| INSTRUCTIONS FOR THE TASK |
The records that follow must be transcribed in full, without any change.
-- RECORDS FOR THE EXERCISE follows --
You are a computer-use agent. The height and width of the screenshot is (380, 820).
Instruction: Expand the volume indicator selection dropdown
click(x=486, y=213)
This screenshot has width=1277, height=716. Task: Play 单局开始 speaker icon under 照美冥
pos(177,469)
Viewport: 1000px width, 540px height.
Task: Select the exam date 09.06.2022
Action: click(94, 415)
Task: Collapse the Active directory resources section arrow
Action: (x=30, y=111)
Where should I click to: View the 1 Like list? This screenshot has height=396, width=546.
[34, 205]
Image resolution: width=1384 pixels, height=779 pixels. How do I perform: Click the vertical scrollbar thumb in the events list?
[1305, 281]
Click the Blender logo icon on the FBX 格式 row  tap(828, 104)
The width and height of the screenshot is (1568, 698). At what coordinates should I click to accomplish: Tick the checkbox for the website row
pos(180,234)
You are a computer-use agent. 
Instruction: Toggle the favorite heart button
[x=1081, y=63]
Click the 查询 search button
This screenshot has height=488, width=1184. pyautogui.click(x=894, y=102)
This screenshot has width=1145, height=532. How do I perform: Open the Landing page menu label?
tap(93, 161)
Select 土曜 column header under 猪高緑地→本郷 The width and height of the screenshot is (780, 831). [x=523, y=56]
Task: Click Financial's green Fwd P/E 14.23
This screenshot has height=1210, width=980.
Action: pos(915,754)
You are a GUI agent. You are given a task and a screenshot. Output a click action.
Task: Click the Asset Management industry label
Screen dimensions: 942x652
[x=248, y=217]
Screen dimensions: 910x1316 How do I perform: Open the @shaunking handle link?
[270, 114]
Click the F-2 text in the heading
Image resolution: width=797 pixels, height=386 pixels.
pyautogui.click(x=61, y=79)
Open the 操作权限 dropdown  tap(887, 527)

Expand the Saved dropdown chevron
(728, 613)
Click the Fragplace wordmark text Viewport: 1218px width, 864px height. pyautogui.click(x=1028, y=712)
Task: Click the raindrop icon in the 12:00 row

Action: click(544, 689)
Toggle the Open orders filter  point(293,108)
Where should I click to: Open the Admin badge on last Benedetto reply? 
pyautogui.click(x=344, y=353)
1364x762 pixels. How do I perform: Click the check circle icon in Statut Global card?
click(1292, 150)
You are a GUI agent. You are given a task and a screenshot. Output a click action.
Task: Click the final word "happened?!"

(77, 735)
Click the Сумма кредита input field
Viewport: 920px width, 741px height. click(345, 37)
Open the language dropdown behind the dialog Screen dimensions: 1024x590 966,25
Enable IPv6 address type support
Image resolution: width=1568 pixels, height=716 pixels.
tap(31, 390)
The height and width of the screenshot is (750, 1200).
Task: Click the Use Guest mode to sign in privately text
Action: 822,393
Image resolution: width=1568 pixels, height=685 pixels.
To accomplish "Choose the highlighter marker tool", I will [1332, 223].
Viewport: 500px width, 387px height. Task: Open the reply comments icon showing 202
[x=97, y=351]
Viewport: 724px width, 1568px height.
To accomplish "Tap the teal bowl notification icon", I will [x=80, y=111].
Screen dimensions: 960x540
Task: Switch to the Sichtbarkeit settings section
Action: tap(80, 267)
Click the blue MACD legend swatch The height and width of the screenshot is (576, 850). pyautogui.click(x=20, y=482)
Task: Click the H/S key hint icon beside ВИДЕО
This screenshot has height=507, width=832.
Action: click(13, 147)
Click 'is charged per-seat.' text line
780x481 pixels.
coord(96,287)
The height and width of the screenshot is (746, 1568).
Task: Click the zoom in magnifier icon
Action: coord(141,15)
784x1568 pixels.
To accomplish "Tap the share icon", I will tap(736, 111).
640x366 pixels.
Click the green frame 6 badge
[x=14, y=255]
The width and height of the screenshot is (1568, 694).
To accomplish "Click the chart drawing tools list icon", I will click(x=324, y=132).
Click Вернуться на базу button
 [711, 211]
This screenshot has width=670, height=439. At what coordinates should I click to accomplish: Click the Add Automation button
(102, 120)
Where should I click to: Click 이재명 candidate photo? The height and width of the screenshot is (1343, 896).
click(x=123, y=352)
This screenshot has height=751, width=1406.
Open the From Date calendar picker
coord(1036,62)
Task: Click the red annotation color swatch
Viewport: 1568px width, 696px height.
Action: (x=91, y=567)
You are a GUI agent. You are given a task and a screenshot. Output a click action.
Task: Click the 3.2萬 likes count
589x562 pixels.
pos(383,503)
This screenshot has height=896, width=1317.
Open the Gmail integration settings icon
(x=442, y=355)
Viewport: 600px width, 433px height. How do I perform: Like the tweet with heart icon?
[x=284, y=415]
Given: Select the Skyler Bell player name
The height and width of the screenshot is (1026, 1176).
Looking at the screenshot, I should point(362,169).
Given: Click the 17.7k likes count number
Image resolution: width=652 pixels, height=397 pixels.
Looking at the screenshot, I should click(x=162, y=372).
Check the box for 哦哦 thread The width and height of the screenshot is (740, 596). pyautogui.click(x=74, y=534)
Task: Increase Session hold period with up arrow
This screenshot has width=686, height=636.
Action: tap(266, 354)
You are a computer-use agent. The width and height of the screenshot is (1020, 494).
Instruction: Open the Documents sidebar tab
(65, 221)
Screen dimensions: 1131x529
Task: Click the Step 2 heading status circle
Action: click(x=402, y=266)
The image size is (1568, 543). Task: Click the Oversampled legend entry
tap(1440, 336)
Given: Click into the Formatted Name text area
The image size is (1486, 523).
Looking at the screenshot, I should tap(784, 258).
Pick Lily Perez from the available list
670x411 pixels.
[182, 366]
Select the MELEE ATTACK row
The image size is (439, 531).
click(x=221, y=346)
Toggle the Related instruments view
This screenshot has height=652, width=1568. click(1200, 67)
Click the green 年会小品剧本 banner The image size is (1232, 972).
-- RECORDS FOR THE EXERCISE concluded --
| REPLY |
You are a computer-use agent. The height and width of the screenshot is (380, 820).
Instruction: Expand the volume indicator selection dropdown
click(x=486, y=213)
This screenshot has width=1277, height=716. Task: Play 单局开始 speaker icon under 照美冥
pos(177,469)
Viewport: 1000px width, 540px height.
Task: Select the exam date 09.06.2022
Action: click(94, 415)
Task: Collapse the Active directory resources section arrow
Action: (x=30, y=111)
Where should I click to: View the 1 Like list? This screenshot has height=396, width=546.
[34, 205]
Image resolution: width=1384 pixels, height=779 pixels. How do I perform: Click the vertical scrollbar thumb in the events list?
[1305, 281]
Click the Blender logo icon on the FBX 格式 row  tap(828, 104)
The width and height of the screenshot is (1568, 698). At what coordinates should I click to accomplish: Tick the checkbox for the website row
pos(180,234)
You are a computer-use agent. 
Instruction: Toggle the favorite heart button
[x=1081, y=63]
Click the 查询 search button
This screenshot has height=488, width=1184. pyautogui.click(x=894, y=102)
This screenshot has width=1145, height=532. How do I perform: Open the Landing page menu label?
tap(93, 161)
Select 土曜 column header under 猪高緑地→本郷 The width and height of the screenshot is (780, 831). [x=523, y=56]
Task: Click Financial's green Fwd P/E 14.23
This screenshot has height=1210, width=980.
Action: pos(915,754)
You are a GUI agent. You are given a task and a screenshot. Output a click action.
Task: Click the Asset Management industry label
Screen dimensions: 942x652
[x=248, y=217]
Screen dimensions: 910x1316 How do I perform: Open the @shaunking handle link?
[270, 114]
Click the F-2 text in the heading
Image resolution: width=797 pixels, height=386 pixels.
pyautogui.click(x=61, y=79)
Open the 操作权限 dropdown  tap(887, 527)

Expand the Saved dropdown chevron
(728, 613)
Click the Fragplace wordmark text Viewport: 1218px width, 864px height. pyautogui.click(x=1028, y=712)
Task: Click the raindrop icon in the 12:00 row

Action: click(544, 689)
Toggle the Open orders filter  point(293,108)
Where should I click to: Open the Admin badge on last Benedetto reply? 
pyautogui.click(x=344, y=353)
1364x762 pixels. How do I perform: Click the check circle icon in Statut Global card?
click(1292, 150)
You are a GUI agent. You are given a task and a screenshot. Output a click action.
Task: Click the final word "happened?!"

(77, 735)
Click the Сумма кредита input field
Viewport: 920px width, 741px height. click(345, 37)
Open the language dropdown behind the dialog Screen dimensions: 1024x590 966,25
Enable IPv6 address type support
Image resolution: width=1568 pixels, height=716 pixels.
tap(31, 390)
The height and width of the screenshot is (750, 1200).
Task: Click the Use Guest mode to sign in privately text
Action: 822,393
Image resolution: width=1568 pixels, height=685 pixels.
To accomplish "Choose the highlighter marker tool", I will [1332, 223].
Viewport: 500px width, 387px height. Task: Open the reply comments icon showing 202
[x=97, y=351]
Viewport: 724px width, 1568px height.
To accomplish "Tap the teal bowl notification icon", I will [x=80, y=111].
Screen dimensions: 960x540
Task: Switch to the Sichtbarkeit settings section
Action: tap(80, 267)
Click the blue MACD legend swatch The height and width of the screenshot is (576, 850). pyautogui.click(x=20, y=482)
Task: Click the H/S key hint icon beside ВИДЕО
This screenshot has height=507, width=832.
Action: click(13, 147)
Click 'is charged per-seat.' text line
780x481 pixels.
coord(96,287)
The height and width of the screenshot is (746, 1568).
Task: Click the zoom in magnifier icon
Action: coord(141,15)
784x1568 pixels.
To accomplish "Tap the share icon", I will tap(736, 111).
640x366 pixels.
Click the green frame 6 badge
[x=14, y=255]
The width and height of the screenshot is (1568, 694).
To accomplish "Click the chart drawing tools list icon", I will click(x=324, y=132).
Click Вернуться на базу button
 [711, 211]
This screenshot has width=670, height=439. At what coordinates should I click to accomplish: Click the Add Automation button
(102, 120)
Where should I click to: Click 이재명 candidate photo? The height and width of the screenshot is (1343, 896).
click(x=123, y=352)
This screenshot has height=751, width=1406.
Open the From Date calendar picker
coord(1036,62)
Task: Click the red annotation color swatch
Viewport: 1568px width, 696px height.
Action: (x=91, y=567)
You are a GUI agent. You are given a task and a screenshot. Output a click action.
Task: Click the 3.2萬 likes count
589x562 pixels.
pos(383,503)
This screenshot has height=896, width=1317.
Open the Gmail integration settings icon
(x=442, y=355)
Viewport: 600px width, 433px height. How do I perform: Like the tweet with heart icon?
[x=284, y=415]
Given: Select the Skyler Bell player name
The height and width of the screenshot is (1026, 1176).
Looking at the screenshot, I should point(362,169).
Given: Click the 17.7k likes count number
Image resolution: width=652 pixels, height=397 pixels.
Looking at the screenshot, I should click(x=162, y=372).
Check the box for 哦哦 thread The width and height of the screenshot is (740, 596). pyautogui.click(x=74, y=534)
Task: Increase Session hold period with up arrow
This screenshot has width=686, height=636.
Action: tap(266, 354)
You are a computer-use agent. The width and height of the screenshot is (1020, 494).
Instruction: Open the Documents sidebar tab
(65, 221)
Screen dimensions: 1131x529
Task: Click the Step 2 heading status circle
Action: click(x=402, y=266)
The image size is (1568, 543). Task: Click the Oversampled legend entry
tap(1440, 336)
Given: Click into the Formatted Name text area
The image size is (1486, 523).
Looking at the screenshot, I should tap(784, 258).
Pick Lily Perez from the available list
670x411 pixels.
[182, 366]
Select the MELEE ATTACK row
The image size is (439, 531).
click(x=221, y=346)
Toggle the Related instruments view
This screenshot has height=652, width=1568. click(1200, 67)
Click the green 年会小品剧本 banner The image size is (1232, 972).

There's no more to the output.